Her armor was more finely articulated than anything he had ever seen in the east. He'd surreptitiously picked up a gauntlet in the early hours of the morning and admired the lightness of the metal as well as the delicate, almost fluid nature of the joints. He wasn't certain how it would hold up to punishment, but the countless faint scars on the armor suggested it was well used. Her shield was an elongated hexagonal piece of some strange black material that wasn't wood or hide with a reinforced metal boss at the center, but it weighed a fraction of what he might have suspected. She had two swords. One he recognized as a Talinese estoc, a long and slender, though rigid, blade with a diamond cross-section designed to puncture armor with thrusts instead of cuts, while the other was a shorter and broader leaf-shaped blade that tapered to a lethal point. He imagined both would be quite brutal to be on the receiving end of. Her horse's armor had been carefully laid on the ground, as light and maneuverable as her own.

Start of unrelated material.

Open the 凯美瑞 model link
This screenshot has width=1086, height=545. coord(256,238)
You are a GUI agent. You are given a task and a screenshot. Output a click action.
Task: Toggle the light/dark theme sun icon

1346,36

However polite and friendly the woman seemed, her gear spoke of an owner who was a formidable foe on the battlefield. The Silent knew his way around a blade, but he had never pursued war with such an enthusiasm. There were other things in life that had once held his interest far more.

"You think very loudly."

The Silent frowned and looked over at his new acquaintance. He couldn't read her face in the low light, but he could see the gleam of open eyes reflecting back the glow of coals. He stirred the fire up carefully, recapturing the light. Her look was questioning even though she knew he couldn't speak, as if she was expecting him to give some kind of answer.

He shrugged.

Andraste smiled faintly and sat up. He had the feeling that she was used to being up at this hour. A professional soldier or a mercenary, then. He continued to eye her armor and weaponry.

After a few moments of dedicated silence, he felt the curiosity make itself known and pointed questioningly at the gear.

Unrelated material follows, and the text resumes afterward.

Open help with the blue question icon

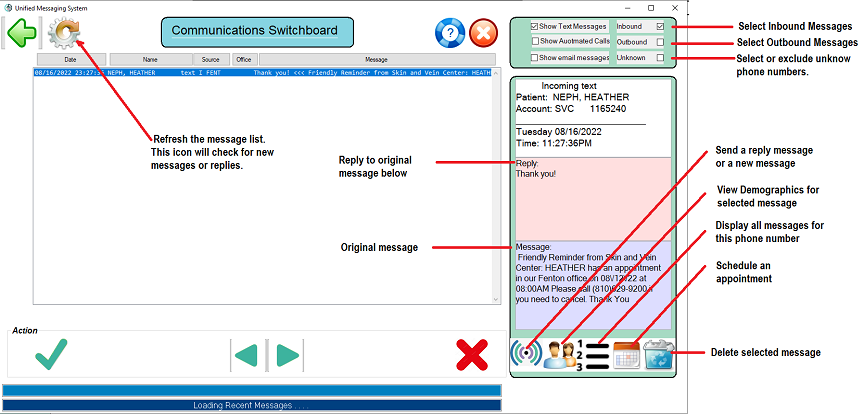point(449,33)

"I was a soldier." There was a certain self-consciousness in her smile. "I suppose it would be foolish of me to expect no one to notice. I hope your friend didn't take too much of a fright."

He shook his head sharply at the mention of Eamon. He had no real love for the lad, even if he was better than Carrig. The Silent was past the point where he considered himself in need of friends. Anyone he allowed close would only become something else for Gader'el to twist to his own ends.

"Not a friend, then?"

The Silent's laughter was a sharp, humorless bark. He reached out to her shield and tapped the marking in the center, a stylized weeping eye painted in grey. It was not much different than the symbol of a penitent in the east. Before she could answer, a spine-tingling howl split the air. He grabbed for the shorter sword and clutched it tight to his body. It made him feel safer, the illusion that he could go to his death with the courage he had lacked everywhere else.

"Relax," Andraste said as she shrugged off her blanket and rose to her feet. "It's just Mus."

He raised an eyebrow skeptically even as the hair on the back of his neck started to stand on end. Whatever it was, it was close and coming closer.